Entries on target coordinates:
-- begin --

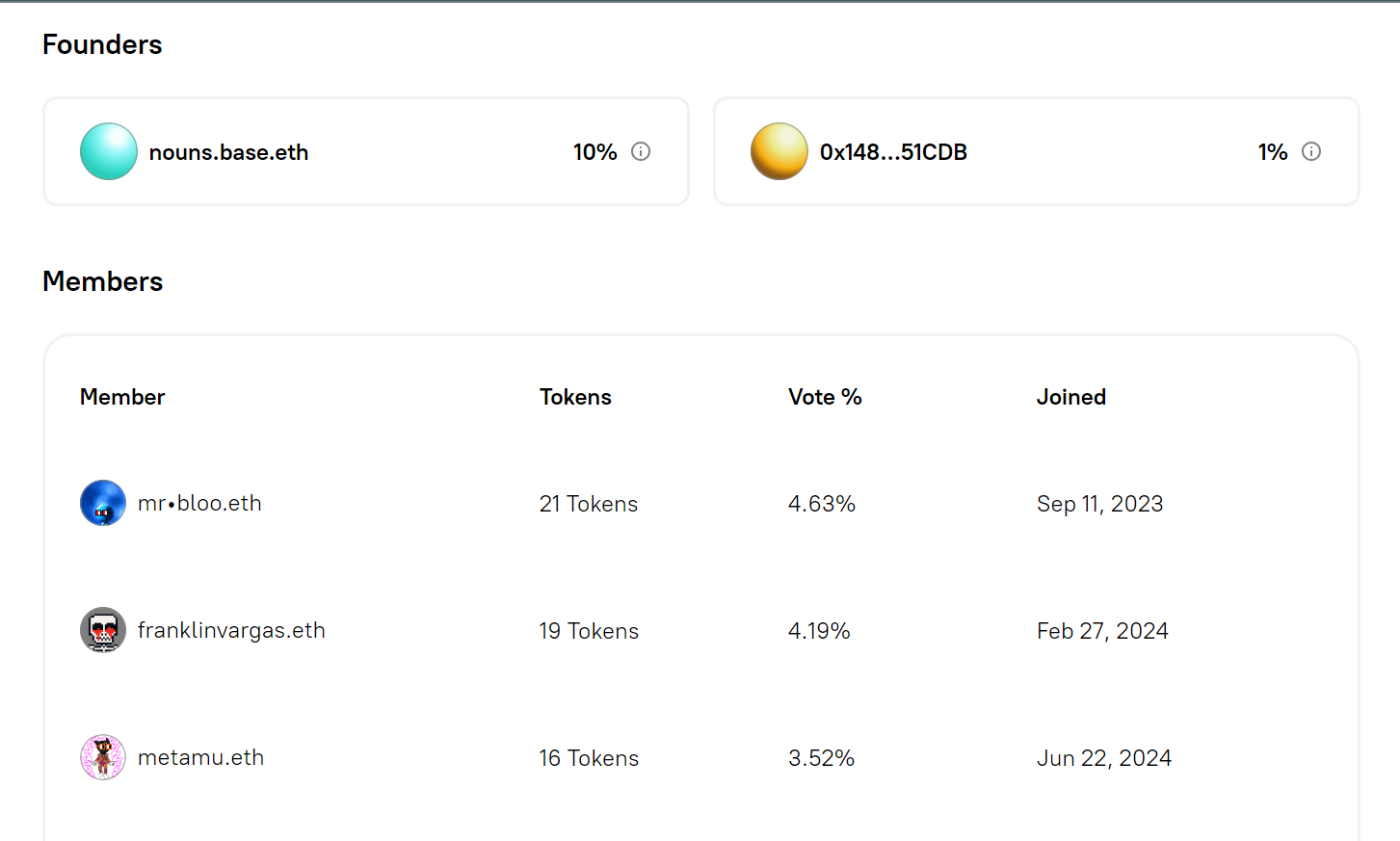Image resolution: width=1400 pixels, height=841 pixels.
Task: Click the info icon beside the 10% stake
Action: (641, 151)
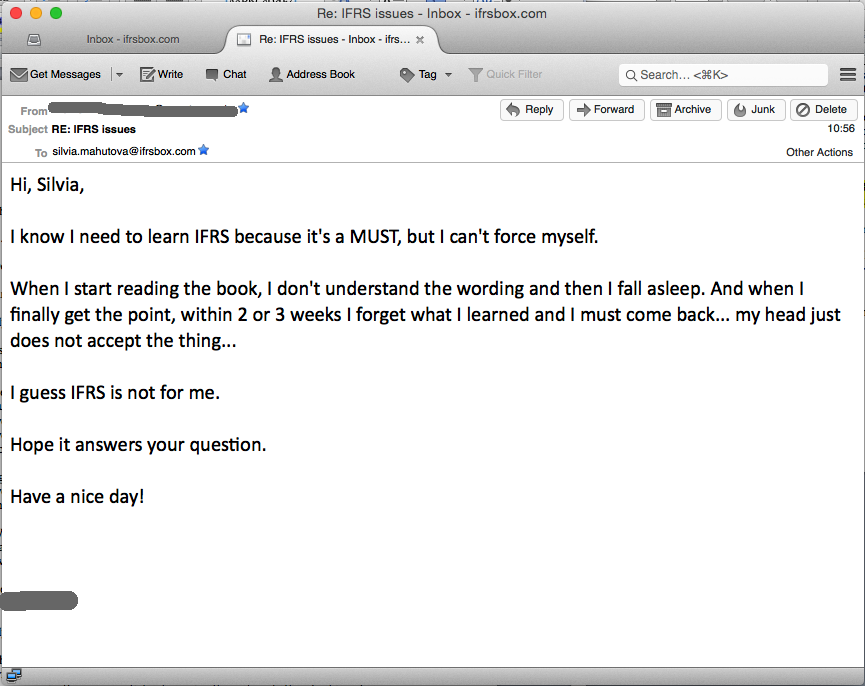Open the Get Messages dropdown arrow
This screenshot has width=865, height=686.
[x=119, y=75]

-- end --

- _AIM OF THE EXERCISE_: Can you copy every line of the data above word for word, leaving out the pictures?

- _THE ANSWER_:
Image resolution: width=1400 pixels, height=841 pixels.
Task: Click the info icon beside the 10% stake
Action: (641, 151)
Open the Get Messages dropdown arrow
This screenshot has width=865, height=686.
[x=119, y=75]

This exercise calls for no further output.